Advanced Endpoint Protection has Surpassed Traditional Antivirus
The landscape for protecting company networks has evolved from traditional antivirus and anti-malware solutions to advanced endpoint protection. With the variety of devices now connected to corporate networks, the possibilities for exploit have increased significantly. Protecting a network now means protecting the myriad of endpoints, which must be innovative and adaptive to keep up with how we work.
Endpoints are Everywhere
Think of all the connected devices you use today, for instance, your phone, personal computer, and tablet. Each of these is a network endpoint. In your home, it’s likely at least one of your TVs is a smart TV and even your security system, doorbell, and thermostat may also be connected to a network and the Internet. At the office, you’ll probably interface with other connected devices related to the functions of running a business. Chances are you’ll interface there with a connected printer, copy machine, security card reader, and maybe a video conference unit. In enumerating each of these connected devices, your list is probably a lot longer than it was even a few years ago.

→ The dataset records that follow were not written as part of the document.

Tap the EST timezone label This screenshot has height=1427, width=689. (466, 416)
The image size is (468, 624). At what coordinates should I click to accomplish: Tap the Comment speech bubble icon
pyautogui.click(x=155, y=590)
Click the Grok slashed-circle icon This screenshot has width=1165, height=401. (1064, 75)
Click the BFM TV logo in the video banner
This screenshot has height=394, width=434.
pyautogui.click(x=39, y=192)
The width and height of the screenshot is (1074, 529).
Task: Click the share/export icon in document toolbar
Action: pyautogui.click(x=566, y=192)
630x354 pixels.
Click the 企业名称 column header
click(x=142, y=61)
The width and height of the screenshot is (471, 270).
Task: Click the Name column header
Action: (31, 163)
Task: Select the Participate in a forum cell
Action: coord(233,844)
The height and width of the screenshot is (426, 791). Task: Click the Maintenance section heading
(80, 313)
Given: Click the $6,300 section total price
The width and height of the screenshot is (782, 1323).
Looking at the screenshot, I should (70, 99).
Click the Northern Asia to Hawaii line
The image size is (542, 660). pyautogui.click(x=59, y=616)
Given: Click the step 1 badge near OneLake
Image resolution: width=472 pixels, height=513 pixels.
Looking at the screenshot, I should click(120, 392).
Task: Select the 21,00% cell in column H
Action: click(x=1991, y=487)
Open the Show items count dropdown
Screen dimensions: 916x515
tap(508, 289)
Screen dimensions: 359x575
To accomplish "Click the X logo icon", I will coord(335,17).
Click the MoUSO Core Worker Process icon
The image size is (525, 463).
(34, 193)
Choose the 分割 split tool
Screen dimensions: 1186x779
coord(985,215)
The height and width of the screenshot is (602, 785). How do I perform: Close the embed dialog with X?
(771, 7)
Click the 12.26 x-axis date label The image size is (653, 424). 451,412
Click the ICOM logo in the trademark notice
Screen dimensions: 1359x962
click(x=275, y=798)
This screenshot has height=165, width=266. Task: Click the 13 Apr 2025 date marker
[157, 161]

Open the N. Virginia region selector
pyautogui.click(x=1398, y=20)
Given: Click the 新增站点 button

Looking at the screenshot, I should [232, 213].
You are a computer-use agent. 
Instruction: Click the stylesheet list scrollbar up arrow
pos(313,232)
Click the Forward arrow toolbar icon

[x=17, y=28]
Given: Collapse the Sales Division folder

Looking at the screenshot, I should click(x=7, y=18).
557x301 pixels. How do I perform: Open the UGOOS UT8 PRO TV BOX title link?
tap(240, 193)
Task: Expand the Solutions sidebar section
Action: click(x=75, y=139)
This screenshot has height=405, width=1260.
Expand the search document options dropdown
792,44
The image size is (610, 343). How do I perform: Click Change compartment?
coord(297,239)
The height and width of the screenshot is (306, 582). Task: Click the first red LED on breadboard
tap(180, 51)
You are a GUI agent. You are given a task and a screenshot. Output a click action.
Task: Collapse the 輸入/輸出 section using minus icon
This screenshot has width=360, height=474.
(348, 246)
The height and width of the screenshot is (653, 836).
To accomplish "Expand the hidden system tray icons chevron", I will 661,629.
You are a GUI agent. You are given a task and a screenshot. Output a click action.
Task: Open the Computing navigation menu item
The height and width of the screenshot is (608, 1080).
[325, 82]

The number of connected devices per person, particularly in highly developed economies, continues to increase. On average in North America in 2017, thirteen networked devices and connections existed per person, up from eight the year prior. With so many endpoints integral in so many aspects of our work and personal lives, personal vulnerability to cyberattacks, and vulnerability of the companies we work for increases significantly.
More Endpoints Warrant New Protection Strategies
In the past, protecting a network meant protecting a workstation computer. The need was mostly the same in both business and home environments. Companies like Kaspersky, Norton, and MacAfee provided the required protection for personal computers and safeguarded against viruses, malware, and spam. While the underlying principles of security, policy, procedure, prosecution remain unchanged, the nature of attacks has.
According to NSS Labs, while businesses have traditionally relied on antivirus (AV) products to protect their endpoints, advanced threats require advanced endpoint protection (AEP). In a product test that the company, a global leader in operationalizing cybersecurity, conducted last year, it evaluated thirteen AEP vendors and concluded that “...AEP prevention, detection, and response platforms are positioning themselves to take market share from legacy AV vendors.” Meaning most business will look to protecting endpoints as a top priority.
Today’s businesses must re-evaluate their risk exposure and endpoint protection strategy, to keep ahead of advanced threats. In fact, NSS Labs estimates that more than $1.8 billion in venture and private equity investment have gone into the development of next-generation endpoint protection since 2014.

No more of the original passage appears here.